Parece que foi ontem que nasci, no bairro de Laranjeiras, no
Rio de Janeiro. Dizem que foi uma festona muito animada e que o pessoal foi
embora com gostinho de quero mais. Minha primeira grande lembrança vem de
quando eu tinha quase cinco anos, em 1919. Que loucura aquele encontro nas
Laranjeiras com meus amiguinhos sul-americanos. Foi ali que eu comecei a
descobrir o meu enorme dom para fazer as pessoas sorrirem. Quando eu era
criança, na década de 20, alguma coisa dentro de mim me dizia um dia eu seria
mundialmente conhecida.
Nos anos 30 e 40 eu já viajava pra tudo quanto era lado.
Nunca vou me esquecer dos dias que passei na França, em 1938. Pela primeira vez
me senti livre para voar. E voei longe! E acho que iria ainda mais longe se não
fosse a Segunda Guerra Mundial, mas fazer o quê? Aí chegou o tal do ano de 1950.
Diferente do que muitos pensam, não tenho problemas em falar dele. Não vou
negar que às vezes me pego pensando naquele silêncio todo e choro. É difícil sentir
na própria pele uma descida tão rápida do céu ao inferno, mas são cicatrizes
assim que formam uma pessoa melhor. E, afinal, não dizem que a vida começa
mesmo depois dos 40?
Que bom que decidi relembrar o passado. Não sei se fico mais
arrepiada com o espetáculo que eu dei em 1958, 1962 ou 1970. Um em cada canto de
um mundo que não se cansava de me aplaudir. Até consagrada como símbolo de arte
eu fui! A felicidade que eu proporcionava para o meu país era tão grande que
até os políticos tentaram tirar uma casquinha do meu sucesso. Sem dúvidas eu vivi
mágicos momentos na década de 80, mas nada que se compare à minha Era de Ouro,
quando me sentia uma majestade, me sentia a alegria do povo.

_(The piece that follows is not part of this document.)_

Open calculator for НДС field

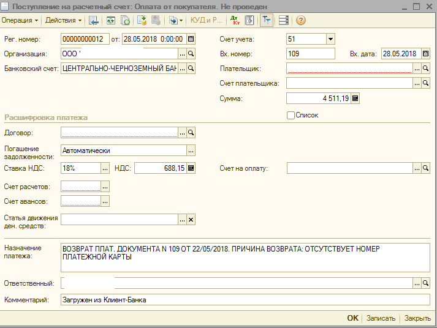(x=191, y=168)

De 1990 pra cá eu venho me sentindo menos artística. Tenho lembranças
maravilhosas dos meus shows nos Estados Unidos, em 1994, e no Japão e na Coreia
do Sul, em 2002, mas as pessoas não tiram da memória os meus anos dourados e às
vezes pegam exageradamente no meu pé. Mas eu entendo as críticas. Sei que boa
parte da cobrança vem de quem conhece o meu potencial e só quer o melhor para
mim. O problema são estas sanguessugas presas no meu corpo, que só querem saber
de me usar.
Se eu pudesse fazer um desejo... Opa, eu posso! Hoje é o meu
aniversário de 100 anos! Agora me empolguei! Vou sair para comprar um bolo e
cem velinhas. Na hora de cantar parabéns, vou apagar cada uma delas bem devagarzinho
e desejando com todas as minhas forças que estas sanguessugas saiam para sempre
do meu corpo.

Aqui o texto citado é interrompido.